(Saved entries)

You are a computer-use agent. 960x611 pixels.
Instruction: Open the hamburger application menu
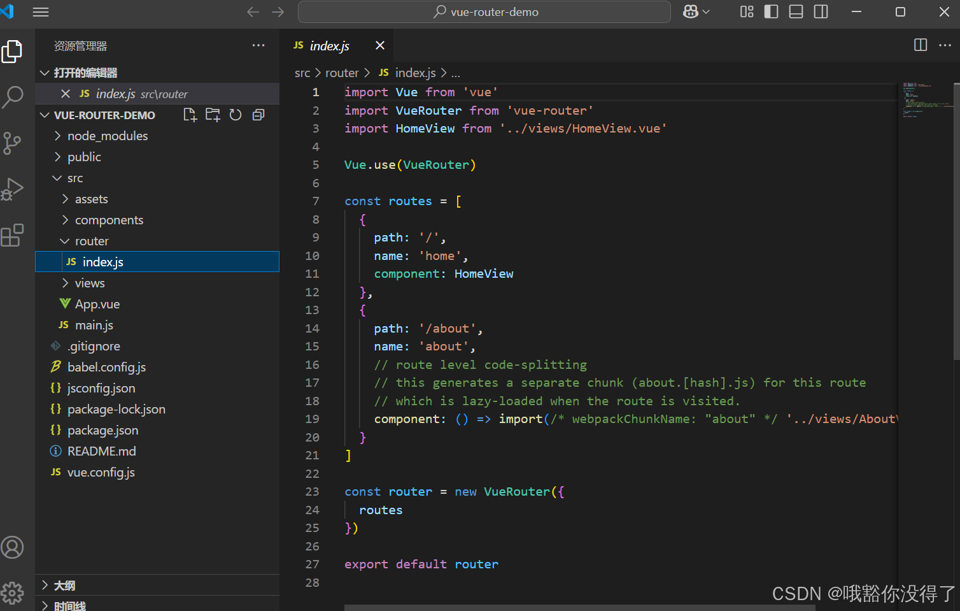coord(41,12)
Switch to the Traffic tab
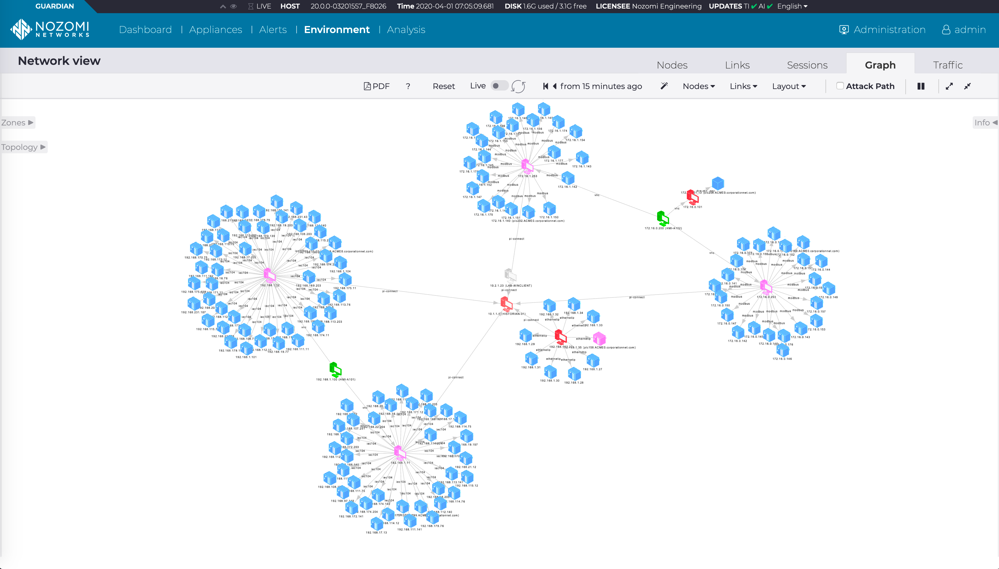This screenshot has width=999, height=569. [947, 65]
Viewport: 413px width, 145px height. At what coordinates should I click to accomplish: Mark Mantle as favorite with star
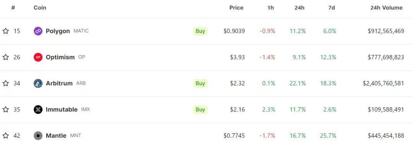5,135
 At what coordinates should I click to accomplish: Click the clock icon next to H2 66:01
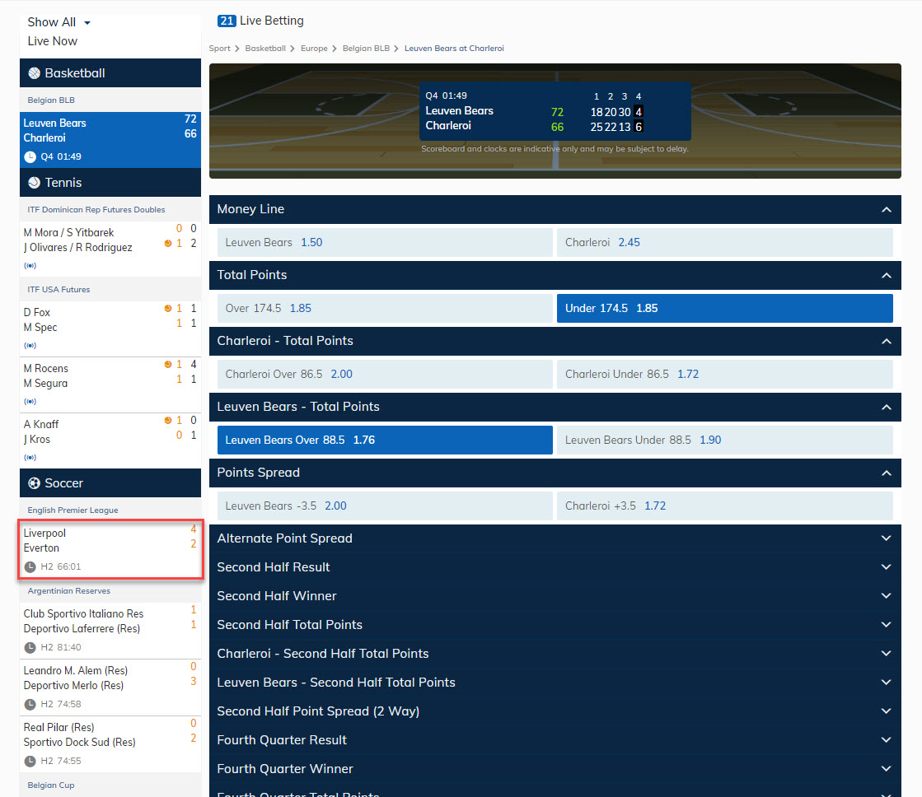click(x=32, y=566)
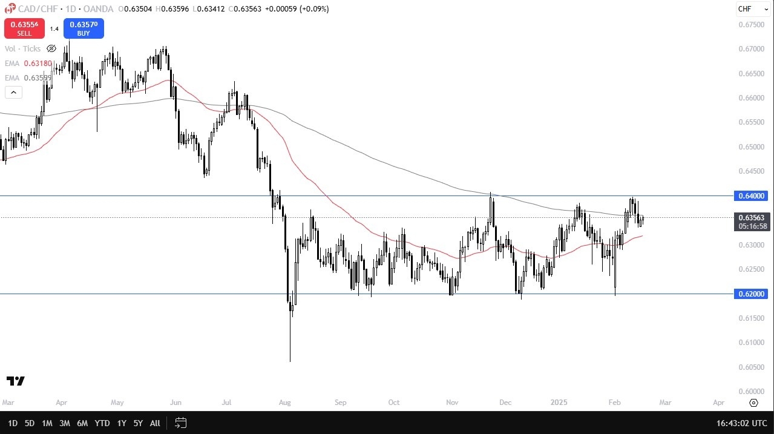This screenshot has height=434, width=774.
Task: Click the CAD/CHF symbol flag icon
Action: 10,8
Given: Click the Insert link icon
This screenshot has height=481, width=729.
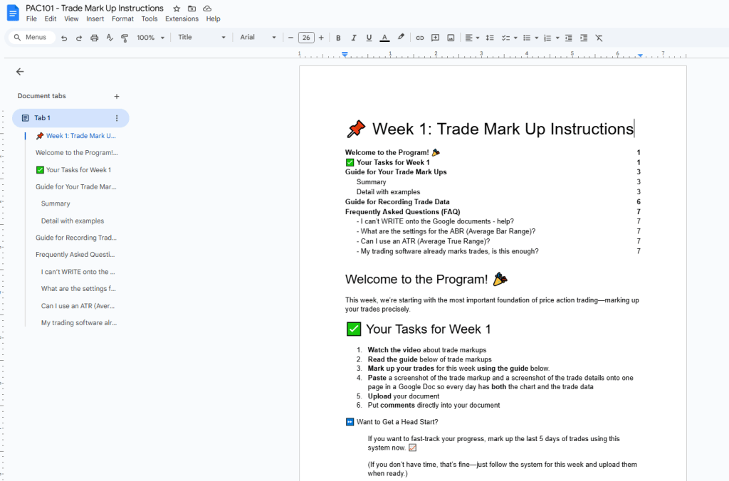Looking at the screenshot, I should pyautogui.click(x=420, y=38).
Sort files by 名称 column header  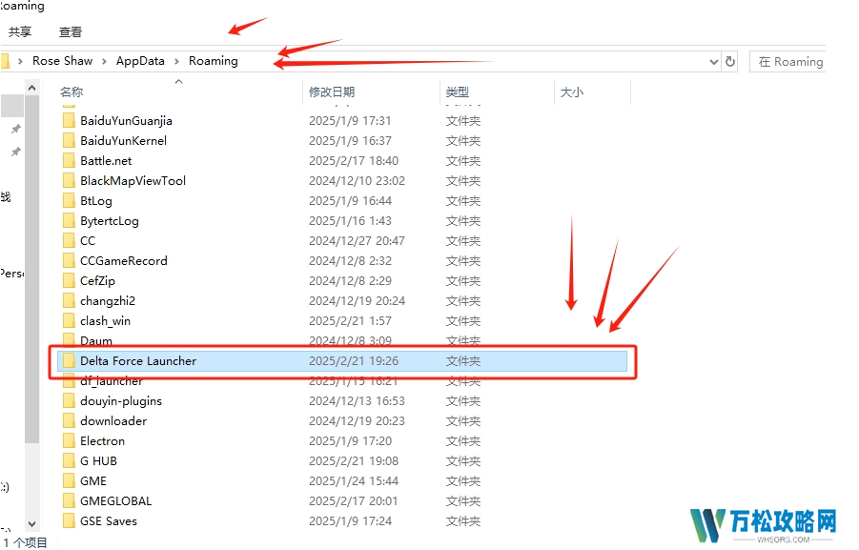point(72,92)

Exercise details:
Please set down, exactly and with no pictures, the lines in the entries above starting at the one holding "At what coordinates should I click to accomplish: Click" and ending at the one holding "Given: Click the Insert link icon", ends included.

Answer area:
 At what coordinates should I click to accomplish: Click the clock icon next to H2 66:01
click(x=32, y=566)
This screenshot has height=434, width=774.
Task: Click the CAD/CHF symbol flag icon
Action: 10,8
Given: Click the Insert link icon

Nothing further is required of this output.